In Terra Santa, le sue parole hanno trovato eco immediata. Il cardinale Pierbattista Pizzaballa, patriarca latino di Gerusalemme, ha guidato una delegazione ecclesiastica dentro la Striscia: un gesto tanto rischioso quanto eloquente. Accanto a lui, il vescovo ausiliare William Shomali ha raccontato che la maggior parte dei cristiani di Gaza ha perso la casa, il lavoro, la memoria stessa della propria quotidianità. “Eppure resistono”, ha detto, e in quelle parole c’è il senso profondo di una Chiesa che non abbandona i suoi fedeli, ma resta con loro anche quando il mondo li considera sacrificabili.
La parrocchia della Sacra Famiglia a Gaza è diventata simbolo di questa resistenza. Una comunità minuscola – poche decine di cattolici – che oggi ospita centinaia di sfollati, cristiani e musulmani insieme. Il parroco padre Gabriel Romanelli, ferito in un bombardamento, ha scelto di non fuggire. Con lui restano sacerdoti e religiose che curano malati, distribuiscono viveri, garantiscono un tetto. “Non possiamo abbandonare il nostro popolo”, ha detto. Non è solo un atto pastorale: è la forma più radicale di testimonianza, che trasforma la fede in resistenza civile.

● VOCI

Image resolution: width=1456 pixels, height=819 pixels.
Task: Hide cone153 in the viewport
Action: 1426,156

--

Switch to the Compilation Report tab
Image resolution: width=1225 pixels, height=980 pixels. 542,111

● PROBLEMI E COMPITI
A. Elenca tutte le persone che l'estratto su Gaza nomina con nome e cognome, insieme al titolo che attribuisce a ciascuna.
B. Ricopia dall'estratto su Gaza il passo che comincia con le parole "In Terra Santa, le" e si ferma dopo le parole "li considera sacrificabili.".
Le voci non hanno alcun legame con l'estratto.

● RISPOSTE FORNITE
A. Il cardinale Pierbattista Pizzaballa, patriarca latino di Gerusalemme; il vescovo ausiliare William Shomali; padre Gabriel Romanelli, parroco.

B.
In Terra Santa, le sue parole hanno trovato eco immediata. Il cardinale Pierbattista Pizzaballa, patriarca latino di Gerusalemme, ha guidato una delegazione ecclesiastica dentro la Striscia: un gesto tanto rischioso quanto eloquente. Accanto a lui, il vescovo ausiliare William Shomali ha raccontato che la maggior parte dei cristiani di Gaza ha perso la casa, il lavoro, la memoria stessa della propria quotidianità. “Eppure resistono”, ha detto, e in quelle parole c’è il senso profondo di una Chiesa che non abbandona i suoi fedeli, ma resta con loro anche quando il mondo li considera sacrificabili.